Some of you may know the famous Issenheim Altarpiece, by Matthias Grunewald, made in the early sixteenth century. The depiction of the crucified Christ is twisted and wracked, covered with sores as he hangs from a sagging cross. The monks for whom this altarpiece was made were famed for their treatment of skin diseases and plague. Jesus’s body is pitted with these kinds of sores. The sick onlooker would have recognised those marks, and sensed Jesus’s own bearing of their sufferings. At the foot of the cross is Mary Magdalene, contemplating this hideous image, whilst a pot of anointing oil rests next to her, unopened at this stage, awaiting to offer a final dignity to the broken body of this unique man whose every action and every word spoke of a life and a love which were stronger than death.

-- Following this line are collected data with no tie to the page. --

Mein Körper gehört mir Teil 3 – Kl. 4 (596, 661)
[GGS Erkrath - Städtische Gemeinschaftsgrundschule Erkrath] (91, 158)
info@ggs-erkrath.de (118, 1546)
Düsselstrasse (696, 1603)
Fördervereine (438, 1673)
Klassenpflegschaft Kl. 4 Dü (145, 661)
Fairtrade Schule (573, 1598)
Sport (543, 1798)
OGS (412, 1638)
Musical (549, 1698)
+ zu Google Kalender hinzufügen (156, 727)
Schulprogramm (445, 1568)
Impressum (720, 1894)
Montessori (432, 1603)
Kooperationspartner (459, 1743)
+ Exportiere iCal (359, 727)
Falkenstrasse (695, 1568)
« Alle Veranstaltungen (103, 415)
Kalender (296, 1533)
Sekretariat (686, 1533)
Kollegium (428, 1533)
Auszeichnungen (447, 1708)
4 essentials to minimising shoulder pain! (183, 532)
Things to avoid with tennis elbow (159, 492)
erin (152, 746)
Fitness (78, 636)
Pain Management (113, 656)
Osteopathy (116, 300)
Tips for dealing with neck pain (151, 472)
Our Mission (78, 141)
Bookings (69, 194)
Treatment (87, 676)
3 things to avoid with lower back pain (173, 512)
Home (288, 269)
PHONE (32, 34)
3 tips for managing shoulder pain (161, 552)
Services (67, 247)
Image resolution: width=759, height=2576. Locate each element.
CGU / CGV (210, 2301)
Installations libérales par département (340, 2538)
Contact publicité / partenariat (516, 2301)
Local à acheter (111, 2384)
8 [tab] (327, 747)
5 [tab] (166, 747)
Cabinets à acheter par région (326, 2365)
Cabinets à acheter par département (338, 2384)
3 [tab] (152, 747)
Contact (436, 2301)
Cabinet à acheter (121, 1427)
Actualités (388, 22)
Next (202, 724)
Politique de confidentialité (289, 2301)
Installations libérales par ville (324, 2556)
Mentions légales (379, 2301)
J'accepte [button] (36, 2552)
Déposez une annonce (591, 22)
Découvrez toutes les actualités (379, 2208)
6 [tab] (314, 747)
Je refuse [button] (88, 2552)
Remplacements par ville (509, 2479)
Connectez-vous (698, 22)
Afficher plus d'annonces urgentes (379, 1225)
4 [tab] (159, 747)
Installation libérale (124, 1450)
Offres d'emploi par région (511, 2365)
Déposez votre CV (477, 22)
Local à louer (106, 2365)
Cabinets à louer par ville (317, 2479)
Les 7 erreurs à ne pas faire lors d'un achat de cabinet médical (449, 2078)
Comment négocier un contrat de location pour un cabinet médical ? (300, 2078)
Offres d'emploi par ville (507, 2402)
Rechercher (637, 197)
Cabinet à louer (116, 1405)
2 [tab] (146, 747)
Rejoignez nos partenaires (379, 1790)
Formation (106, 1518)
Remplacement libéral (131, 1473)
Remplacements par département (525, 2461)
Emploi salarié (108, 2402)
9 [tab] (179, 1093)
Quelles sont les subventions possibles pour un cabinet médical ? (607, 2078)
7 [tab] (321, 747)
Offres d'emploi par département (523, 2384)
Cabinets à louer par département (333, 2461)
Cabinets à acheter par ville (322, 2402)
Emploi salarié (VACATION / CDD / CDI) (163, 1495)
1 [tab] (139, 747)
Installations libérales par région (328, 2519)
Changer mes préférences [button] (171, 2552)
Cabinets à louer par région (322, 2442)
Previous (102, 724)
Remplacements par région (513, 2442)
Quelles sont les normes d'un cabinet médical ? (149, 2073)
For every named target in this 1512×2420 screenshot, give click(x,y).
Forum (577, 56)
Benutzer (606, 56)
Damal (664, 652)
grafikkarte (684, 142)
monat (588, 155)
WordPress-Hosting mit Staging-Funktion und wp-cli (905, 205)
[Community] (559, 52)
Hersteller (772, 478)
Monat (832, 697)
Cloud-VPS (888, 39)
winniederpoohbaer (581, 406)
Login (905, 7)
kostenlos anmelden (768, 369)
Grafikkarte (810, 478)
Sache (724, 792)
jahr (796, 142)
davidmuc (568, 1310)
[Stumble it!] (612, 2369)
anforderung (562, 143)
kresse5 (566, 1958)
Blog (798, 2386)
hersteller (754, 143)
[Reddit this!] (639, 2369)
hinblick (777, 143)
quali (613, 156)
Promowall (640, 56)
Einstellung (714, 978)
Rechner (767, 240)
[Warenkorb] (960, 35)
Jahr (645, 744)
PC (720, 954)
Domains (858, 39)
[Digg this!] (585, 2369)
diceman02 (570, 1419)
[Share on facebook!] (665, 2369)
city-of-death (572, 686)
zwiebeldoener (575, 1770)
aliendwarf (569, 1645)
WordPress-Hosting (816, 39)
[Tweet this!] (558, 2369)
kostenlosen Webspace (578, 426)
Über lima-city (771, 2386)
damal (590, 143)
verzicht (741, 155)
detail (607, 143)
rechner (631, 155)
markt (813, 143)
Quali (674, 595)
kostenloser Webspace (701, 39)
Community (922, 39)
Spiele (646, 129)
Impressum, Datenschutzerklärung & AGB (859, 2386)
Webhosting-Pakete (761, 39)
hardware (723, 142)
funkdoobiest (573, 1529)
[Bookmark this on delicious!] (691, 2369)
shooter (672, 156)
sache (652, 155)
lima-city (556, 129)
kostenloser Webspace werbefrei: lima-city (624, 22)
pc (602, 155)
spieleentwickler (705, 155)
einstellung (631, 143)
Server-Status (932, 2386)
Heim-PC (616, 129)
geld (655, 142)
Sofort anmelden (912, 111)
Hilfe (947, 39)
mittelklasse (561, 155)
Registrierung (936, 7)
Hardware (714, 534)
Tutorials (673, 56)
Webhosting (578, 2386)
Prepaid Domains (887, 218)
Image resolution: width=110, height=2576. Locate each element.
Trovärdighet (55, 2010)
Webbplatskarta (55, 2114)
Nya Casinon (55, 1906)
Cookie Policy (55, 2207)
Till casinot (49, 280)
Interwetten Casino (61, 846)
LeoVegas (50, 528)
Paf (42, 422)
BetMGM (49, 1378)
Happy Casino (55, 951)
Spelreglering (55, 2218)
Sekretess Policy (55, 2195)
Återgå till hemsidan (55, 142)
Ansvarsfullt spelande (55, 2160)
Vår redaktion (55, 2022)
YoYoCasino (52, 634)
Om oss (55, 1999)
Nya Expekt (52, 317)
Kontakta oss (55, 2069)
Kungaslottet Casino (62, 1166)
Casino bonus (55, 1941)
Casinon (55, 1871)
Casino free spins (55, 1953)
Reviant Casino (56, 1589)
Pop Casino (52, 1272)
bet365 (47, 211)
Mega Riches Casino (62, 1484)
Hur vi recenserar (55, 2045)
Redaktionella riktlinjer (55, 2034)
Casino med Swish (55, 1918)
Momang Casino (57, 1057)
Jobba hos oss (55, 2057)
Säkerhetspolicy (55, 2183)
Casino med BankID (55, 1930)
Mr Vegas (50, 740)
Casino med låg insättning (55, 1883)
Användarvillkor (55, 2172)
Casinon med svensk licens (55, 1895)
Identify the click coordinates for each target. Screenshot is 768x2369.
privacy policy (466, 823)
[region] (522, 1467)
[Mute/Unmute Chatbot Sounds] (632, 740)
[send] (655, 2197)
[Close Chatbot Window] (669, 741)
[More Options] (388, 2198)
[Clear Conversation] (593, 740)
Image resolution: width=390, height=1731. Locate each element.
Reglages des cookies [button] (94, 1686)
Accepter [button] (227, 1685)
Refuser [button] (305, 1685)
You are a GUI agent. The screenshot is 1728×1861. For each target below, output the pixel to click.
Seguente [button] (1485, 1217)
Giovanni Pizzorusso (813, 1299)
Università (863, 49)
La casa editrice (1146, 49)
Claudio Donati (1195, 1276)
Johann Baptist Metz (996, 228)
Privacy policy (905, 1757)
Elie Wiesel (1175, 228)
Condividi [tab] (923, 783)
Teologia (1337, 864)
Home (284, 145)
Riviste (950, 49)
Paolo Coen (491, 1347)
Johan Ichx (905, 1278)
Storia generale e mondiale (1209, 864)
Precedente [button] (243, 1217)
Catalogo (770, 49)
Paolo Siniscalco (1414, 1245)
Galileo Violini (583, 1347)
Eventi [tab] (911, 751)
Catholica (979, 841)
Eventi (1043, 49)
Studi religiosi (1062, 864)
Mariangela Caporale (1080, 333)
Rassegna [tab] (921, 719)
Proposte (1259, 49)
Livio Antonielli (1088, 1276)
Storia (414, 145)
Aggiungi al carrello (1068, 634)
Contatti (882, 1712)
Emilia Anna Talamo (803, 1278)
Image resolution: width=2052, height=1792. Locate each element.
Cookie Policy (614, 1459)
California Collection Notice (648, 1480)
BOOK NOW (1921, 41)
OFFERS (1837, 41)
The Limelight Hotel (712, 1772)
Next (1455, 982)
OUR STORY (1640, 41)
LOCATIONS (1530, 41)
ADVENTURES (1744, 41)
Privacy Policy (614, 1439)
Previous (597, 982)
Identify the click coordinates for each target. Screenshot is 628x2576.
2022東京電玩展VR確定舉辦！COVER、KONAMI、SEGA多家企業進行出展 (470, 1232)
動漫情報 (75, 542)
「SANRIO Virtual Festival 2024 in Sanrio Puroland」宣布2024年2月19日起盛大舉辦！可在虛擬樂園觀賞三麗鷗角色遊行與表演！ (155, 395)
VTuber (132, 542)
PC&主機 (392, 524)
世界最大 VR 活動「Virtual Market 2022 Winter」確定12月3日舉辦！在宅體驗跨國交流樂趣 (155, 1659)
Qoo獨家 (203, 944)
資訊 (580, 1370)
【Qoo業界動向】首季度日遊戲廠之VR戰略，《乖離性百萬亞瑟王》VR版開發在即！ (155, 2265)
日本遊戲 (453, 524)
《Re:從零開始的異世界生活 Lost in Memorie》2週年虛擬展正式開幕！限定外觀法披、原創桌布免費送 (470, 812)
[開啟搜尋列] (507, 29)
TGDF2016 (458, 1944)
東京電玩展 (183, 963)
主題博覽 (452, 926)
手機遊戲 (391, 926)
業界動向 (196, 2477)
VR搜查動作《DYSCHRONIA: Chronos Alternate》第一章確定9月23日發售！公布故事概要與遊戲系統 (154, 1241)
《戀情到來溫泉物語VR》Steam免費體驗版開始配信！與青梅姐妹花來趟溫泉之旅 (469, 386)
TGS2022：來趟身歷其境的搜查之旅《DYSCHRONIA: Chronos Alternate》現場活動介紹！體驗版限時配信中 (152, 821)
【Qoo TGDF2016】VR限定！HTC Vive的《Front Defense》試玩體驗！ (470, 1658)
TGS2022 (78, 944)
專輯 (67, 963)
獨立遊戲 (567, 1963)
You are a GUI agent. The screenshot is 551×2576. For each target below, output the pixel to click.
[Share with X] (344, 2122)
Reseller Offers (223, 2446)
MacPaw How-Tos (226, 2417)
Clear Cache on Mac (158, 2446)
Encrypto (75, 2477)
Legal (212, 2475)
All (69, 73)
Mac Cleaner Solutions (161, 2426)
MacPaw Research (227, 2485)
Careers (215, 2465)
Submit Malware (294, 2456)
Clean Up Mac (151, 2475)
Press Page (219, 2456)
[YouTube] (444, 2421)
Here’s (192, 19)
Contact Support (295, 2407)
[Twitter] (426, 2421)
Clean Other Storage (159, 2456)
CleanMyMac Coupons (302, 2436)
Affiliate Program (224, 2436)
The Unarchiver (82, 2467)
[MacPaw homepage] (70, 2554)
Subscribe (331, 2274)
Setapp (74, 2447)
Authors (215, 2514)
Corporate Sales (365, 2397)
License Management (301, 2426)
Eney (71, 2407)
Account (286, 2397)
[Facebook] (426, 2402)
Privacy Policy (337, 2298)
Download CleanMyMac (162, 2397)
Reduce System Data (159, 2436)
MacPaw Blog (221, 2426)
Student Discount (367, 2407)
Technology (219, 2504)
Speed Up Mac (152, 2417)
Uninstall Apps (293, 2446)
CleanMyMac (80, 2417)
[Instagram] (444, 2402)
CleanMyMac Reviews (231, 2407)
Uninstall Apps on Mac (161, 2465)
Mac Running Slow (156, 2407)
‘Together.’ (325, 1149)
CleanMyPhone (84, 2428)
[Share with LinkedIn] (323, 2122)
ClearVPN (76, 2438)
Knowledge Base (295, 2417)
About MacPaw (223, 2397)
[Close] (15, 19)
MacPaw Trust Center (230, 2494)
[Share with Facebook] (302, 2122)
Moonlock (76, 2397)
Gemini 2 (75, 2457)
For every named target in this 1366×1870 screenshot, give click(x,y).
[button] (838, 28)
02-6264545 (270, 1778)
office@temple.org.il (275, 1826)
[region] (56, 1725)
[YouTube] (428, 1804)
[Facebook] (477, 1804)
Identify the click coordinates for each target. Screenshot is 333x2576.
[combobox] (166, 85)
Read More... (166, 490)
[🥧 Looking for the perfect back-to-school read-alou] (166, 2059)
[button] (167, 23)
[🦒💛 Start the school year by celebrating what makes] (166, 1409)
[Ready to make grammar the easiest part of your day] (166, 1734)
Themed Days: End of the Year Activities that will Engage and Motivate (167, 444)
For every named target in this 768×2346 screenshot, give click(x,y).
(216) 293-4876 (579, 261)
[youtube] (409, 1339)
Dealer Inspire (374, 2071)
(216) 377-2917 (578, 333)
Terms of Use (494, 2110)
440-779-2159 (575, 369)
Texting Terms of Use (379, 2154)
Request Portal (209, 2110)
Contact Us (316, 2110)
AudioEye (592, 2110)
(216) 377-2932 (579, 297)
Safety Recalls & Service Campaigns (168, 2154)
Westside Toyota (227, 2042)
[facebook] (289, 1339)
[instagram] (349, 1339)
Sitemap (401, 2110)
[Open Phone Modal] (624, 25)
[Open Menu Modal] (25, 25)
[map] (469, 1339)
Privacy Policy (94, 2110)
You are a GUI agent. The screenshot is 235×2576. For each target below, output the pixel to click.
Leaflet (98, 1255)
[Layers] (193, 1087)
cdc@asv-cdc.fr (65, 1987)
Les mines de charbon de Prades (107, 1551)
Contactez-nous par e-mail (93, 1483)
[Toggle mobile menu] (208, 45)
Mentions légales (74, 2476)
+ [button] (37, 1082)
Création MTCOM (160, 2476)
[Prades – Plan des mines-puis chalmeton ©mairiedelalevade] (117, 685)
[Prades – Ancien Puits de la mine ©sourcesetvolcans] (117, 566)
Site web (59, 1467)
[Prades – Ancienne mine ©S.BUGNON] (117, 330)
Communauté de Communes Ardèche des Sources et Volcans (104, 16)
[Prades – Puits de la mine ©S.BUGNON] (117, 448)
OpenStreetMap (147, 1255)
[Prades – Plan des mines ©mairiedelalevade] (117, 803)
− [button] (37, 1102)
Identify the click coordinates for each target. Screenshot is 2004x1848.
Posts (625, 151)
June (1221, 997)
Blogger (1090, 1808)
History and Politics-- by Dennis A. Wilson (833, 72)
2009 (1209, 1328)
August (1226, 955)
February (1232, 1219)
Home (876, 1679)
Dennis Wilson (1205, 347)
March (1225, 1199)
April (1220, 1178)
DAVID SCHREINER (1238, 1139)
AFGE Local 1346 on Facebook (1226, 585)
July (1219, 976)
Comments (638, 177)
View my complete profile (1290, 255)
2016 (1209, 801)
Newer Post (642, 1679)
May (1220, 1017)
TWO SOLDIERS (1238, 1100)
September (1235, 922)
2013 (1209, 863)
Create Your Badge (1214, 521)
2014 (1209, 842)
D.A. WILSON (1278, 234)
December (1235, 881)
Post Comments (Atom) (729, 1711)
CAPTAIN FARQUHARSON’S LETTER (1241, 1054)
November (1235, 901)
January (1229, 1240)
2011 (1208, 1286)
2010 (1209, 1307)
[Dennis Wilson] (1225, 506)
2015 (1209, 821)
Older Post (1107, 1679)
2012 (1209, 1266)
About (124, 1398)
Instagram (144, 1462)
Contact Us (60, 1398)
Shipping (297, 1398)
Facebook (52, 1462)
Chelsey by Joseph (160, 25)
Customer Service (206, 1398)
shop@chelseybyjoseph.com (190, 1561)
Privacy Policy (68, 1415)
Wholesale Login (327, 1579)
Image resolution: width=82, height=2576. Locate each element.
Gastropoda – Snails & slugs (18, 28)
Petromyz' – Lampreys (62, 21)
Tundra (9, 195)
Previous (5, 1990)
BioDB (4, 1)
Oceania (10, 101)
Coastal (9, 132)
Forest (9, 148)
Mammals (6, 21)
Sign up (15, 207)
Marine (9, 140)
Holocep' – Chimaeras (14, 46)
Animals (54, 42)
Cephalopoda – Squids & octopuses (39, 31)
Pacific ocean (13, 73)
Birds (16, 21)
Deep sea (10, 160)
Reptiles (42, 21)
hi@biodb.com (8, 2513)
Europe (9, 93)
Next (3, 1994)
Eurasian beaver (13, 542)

Today, as we look at the cross, this symbol of torture and death, we also sense the victory of an uncontrollable and relentlessly creative life. It is this, and only this, which allows us to perceive ourselves differently, to know our own fallenness, and yet also to sense the love, forgiveness, and peace which flows from Christ’s wounds. It is this cross which allows us to look at the terrifying violence of the world, at innocent life so wickedly taken in Gaza, at the almost overwhelming cycles of human greed and exploitation which litter our newsfeeds, and still to perceive that these dark realities cannot and will not have the final victory, because Christ has borne the wounds of the world. 

For now, let us allow ourselves to be drawn both by the scandal of this day, and by the scent of this victory. At the Cross, let us again learn humility and wonder. At the Cross, let us again learn true thankfulness, as in the words of St Leo the Great, we sense that here we are given ‘honours for insults, health for pain, life for death.’ Christ has received our state, and given us his own.